#### LISTED ENTRIES

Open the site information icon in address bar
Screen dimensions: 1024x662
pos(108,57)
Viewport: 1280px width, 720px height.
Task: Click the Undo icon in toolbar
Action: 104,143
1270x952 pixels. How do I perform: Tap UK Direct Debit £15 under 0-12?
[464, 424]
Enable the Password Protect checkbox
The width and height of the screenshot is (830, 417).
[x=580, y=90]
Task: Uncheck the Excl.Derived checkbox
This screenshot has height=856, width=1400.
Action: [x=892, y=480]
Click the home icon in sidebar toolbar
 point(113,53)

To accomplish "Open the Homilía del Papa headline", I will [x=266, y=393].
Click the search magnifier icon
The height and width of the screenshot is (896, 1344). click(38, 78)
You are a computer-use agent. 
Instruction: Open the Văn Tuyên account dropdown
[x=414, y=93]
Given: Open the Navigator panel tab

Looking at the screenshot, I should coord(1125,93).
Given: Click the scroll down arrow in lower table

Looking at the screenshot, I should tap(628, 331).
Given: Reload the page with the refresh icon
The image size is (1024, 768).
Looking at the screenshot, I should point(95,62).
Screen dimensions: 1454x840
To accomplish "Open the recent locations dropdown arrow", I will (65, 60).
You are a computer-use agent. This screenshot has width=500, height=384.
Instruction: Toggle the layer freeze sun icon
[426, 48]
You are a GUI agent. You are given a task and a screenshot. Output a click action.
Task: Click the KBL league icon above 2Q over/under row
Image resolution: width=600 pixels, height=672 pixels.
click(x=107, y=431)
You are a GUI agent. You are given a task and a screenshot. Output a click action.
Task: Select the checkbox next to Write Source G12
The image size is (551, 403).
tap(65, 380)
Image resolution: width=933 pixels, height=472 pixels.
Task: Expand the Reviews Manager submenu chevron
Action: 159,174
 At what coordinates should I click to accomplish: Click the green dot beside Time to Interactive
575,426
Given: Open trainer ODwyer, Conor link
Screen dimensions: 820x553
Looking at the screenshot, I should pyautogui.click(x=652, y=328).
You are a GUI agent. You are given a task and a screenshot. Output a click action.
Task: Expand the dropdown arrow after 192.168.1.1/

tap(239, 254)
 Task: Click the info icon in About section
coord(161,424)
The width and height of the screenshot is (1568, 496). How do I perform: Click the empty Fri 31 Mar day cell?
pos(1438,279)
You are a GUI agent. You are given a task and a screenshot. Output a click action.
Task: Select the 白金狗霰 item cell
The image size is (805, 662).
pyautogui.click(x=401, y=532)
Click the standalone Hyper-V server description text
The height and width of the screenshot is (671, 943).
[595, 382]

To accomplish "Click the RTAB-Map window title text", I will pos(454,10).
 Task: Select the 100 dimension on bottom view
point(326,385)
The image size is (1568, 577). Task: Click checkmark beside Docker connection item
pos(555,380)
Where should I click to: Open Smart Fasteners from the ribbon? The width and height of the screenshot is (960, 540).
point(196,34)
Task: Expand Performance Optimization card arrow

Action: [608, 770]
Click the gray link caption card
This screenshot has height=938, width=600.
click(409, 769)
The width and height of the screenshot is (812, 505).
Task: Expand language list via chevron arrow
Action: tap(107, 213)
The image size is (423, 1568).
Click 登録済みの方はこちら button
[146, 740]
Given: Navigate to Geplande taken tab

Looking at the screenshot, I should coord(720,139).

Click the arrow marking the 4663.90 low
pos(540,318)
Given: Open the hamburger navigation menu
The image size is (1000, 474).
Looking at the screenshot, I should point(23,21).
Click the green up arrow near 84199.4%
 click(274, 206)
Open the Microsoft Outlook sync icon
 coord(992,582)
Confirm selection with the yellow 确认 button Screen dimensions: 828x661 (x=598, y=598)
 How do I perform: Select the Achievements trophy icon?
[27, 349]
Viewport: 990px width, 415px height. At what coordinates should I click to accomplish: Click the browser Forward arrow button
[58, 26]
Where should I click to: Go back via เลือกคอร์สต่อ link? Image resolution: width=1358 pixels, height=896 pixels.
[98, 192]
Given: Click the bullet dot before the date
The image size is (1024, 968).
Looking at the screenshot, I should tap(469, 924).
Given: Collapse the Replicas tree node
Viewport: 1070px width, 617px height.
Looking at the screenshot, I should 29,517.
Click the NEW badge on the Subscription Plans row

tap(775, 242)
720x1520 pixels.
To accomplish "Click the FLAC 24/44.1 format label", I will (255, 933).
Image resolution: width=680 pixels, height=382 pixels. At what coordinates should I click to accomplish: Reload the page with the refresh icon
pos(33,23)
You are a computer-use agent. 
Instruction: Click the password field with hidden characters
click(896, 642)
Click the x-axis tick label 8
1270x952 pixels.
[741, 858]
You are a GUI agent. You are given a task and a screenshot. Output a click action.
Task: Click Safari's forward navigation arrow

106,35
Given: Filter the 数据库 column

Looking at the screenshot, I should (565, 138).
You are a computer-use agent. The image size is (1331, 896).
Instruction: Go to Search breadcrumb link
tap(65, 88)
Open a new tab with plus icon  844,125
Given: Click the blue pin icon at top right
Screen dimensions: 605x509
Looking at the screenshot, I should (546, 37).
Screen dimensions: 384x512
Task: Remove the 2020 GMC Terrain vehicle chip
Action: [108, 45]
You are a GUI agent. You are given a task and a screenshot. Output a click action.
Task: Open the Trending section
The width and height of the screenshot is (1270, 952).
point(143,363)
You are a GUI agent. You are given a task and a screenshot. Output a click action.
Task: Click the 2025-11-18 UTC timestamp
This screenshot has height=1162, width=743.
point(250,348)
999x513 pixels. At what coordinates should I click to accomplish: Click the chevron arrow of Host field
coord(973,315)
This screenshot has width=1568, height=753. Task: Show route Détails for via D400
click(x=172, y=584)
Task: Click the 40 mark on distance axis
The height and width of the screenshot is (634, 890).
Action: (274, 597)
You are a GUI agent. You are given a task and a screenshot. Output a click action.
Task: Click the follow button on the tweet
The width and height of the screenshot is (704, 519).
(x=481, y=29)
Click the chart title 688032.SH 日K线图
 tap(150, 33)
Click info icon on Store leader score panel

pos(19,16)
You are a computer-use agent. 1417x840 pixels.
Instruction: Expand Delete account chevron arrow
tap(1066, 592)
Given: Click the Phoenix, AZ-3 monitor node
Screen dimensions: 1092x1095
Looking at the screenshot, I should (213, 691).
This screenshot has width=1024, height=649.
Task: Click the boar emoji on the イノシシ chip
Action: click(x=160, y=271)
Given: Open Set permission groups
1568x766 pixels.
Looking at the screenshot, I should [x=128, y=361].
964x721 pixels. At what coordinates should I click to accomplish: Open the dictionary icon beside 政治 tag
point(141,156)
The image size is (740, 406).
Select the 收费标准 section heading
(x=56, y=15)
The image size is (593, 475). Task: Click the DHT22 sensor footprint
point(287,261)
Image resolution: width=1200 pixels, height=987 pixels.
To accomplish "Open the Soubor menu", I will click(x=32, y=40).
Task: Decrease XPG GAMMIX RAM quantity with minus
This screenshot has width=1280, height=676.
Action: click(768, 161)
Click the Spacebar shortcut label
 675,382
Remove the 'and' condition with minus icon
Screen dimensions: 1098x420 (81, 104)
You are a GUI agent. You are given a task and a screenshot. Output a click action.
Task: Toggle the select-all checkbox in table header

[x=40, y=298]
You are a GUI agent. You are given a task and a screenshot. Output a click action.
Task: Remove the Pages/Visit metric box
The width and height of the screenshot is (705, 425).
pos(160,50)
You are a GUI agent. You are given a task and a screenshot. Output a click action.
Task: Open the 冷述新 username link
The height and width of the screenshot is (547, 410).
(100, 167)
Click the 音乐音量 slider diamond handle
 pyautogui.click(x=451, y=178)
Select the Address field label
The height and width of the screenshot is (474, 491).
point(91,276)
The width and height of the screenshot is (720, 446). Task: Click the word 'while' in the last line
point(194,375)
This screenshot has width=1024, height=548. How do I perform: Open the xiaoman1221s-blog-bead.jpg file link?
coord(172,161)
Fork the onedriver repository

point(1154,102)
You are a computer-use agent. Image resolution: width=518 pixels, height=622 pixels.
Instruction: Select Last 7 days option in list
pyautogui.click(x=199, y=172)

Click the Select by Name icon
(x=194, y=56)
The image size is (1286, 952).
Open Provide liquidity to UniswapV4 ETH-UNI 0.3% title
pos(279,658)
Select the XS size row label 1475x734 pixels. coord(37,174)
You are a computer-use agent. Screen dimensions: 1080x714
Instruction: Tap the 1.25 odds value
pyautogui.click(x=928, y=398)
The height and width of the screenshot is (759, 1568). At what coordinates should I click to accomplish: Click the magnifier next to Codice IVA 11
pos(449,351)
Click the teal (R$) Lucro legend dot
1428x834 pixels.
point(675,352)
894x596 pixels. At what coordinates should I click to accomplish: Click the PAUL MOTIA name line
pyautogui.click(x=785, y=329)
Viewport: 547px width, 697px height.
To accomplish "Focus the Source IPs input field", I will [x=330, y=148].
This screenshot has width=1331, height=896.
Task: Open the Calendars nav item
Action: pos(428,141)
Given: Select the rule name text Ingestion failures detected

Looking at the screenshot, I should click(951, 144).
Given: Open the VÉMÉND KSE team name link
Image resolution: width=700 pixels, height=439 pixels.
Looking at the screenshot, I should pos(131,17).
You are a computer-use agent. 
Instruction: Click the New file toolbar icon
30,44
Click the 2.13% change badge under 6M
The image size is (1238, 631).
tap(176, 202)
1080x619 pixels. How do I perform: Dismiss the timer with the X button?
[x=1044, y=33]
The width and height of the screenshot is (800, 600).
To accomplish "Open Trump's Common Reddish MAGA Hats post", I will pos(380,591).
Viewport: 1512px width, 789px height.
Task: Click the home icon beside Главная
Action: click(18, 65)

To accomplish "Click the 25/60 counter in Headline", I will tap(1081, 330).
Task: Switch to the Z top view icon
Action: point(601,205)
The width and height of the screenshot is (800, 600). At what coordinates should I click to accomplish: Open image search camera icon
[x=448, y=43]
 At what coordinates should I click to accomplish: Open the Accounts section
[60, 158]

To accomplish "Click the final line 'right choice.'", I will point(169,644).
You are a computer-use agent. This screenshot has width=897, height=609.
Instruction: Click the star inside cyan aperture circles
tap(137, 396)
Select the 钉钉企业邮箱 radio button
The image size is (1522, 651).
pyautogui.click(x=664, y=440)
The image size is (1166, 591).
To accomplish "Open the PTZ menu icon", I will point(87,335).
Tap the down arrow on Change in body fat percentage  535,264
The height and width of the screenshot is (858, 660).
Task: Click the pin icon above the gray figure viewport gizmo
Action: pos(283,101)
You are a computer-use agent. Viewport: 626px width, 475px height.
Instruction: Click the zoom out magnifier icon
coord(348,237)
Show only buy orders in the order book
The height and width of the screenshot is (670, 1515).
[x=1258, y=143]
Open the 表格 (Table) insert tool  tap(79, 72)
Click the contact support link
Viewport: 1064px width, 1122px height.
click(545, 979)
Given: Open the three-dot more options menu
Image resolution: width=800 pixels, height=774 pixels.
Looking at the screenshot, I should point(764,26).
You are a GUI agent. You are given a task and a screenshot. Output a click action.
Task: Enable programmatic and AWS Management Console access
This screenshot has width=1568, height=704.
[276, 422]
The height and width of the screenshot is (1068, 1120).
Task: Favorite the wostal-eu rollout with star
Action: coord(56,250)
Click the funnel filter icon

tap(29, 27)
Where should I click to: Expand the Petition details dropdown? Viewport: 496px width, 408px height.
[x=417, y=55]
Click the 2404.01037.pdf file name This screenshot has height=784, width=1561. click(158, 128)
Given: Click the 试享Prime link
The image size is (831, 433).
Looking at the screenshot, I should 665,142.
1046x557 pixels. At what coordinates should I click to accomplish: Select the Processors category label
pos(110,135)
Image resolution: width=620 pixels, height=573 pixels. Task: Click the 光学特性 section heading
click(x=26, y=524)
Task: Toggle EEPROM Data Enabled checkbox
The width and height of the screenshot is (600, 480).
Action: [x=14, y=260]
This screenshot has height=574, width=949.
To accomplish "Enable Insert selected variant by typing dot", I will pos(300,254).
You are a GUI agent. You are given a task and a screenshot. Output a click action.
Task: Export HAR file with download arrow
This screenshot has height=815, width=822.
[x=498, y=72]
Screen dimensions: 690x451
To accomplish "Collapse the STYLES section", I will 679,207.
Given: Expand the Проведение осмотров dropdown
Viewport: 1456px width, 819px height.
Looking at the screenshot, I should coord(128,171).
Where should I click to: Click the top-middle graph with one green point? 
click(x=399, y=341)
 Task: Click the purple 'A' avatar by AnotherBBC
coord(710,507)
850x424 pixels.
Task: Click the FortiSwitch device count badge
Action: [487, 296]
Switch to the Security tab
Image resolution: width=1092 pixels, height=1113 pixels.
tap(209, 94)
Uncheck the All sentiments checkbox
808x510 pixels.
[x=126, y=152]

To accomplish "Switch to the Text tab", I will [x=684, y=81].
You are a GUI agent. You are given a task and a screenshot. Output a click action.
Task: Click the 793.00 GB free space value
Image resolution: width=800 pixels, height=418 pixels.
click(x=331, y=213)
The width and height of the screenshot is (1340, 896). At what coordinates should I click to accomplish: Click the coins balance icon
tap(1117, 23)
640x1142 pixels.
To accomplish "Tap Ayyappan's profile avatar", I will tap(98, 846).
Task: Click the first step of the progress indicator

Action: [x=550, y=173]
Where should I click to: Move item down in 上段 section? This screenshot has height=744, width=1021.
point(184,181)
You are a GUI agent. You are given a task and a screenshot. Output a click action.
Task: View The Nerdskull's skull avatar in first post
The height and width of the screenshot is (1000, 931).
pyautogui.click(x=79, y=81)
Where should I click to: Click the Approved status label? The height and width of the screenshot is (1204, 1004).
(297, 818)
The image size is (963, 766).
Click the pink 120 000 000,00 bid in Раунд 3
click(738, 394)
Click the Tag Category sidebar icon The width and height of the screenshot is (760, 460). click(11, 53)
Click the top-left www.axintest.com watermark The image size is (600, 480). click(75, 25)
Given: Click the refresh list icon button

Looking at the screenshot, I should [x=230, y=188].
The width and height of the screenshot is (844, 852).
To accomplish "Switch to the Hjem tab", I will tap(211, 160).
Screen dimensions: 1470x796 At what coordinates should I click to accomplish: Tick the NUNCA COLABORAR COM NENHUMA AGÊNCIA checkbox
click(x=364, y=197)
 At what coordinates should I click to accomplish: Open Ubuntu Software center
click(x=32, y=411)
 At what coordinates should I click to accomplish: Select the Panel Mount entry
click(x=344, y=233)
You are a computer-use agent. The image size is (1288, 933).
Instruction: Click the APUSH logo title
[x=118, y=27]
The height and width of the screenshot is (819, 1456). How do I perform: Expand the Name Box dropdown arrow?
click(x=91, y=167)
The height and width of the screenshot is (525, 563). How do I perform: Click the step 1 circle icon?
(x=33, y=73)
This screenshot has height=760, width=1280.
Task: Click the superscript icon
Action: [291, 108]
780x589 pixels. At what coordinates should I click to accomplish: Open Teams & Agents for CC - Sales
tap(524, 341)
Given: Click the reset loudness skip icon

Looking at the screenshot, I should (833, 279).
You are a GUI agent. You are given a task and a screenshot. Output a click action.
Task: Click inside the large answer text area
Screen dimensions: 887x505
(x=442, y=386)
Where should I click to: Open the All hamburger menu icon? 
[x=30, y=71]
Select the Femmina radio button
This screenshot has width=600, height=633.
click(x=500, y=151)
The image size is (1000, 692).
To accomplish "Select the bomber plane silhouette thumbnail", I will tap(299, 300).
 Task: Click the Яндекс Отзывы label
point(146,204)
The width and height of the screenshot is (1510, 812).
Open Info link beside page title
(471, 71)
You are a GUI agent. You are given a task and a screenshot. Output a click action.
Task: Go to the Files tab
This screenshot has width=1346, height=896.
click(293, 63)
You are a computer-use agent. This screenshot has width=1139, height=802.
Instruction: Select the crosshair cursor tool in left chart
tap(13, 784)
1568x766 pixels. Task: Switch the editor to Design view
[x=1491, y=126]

########

§ WORK TO BE COMPLETED
Return each line of the rows above that contains the string "axis", copied unchanged.

§ THE RESULT
Click the x-axis tick label 8
Task: Click the 40 mark on distance axis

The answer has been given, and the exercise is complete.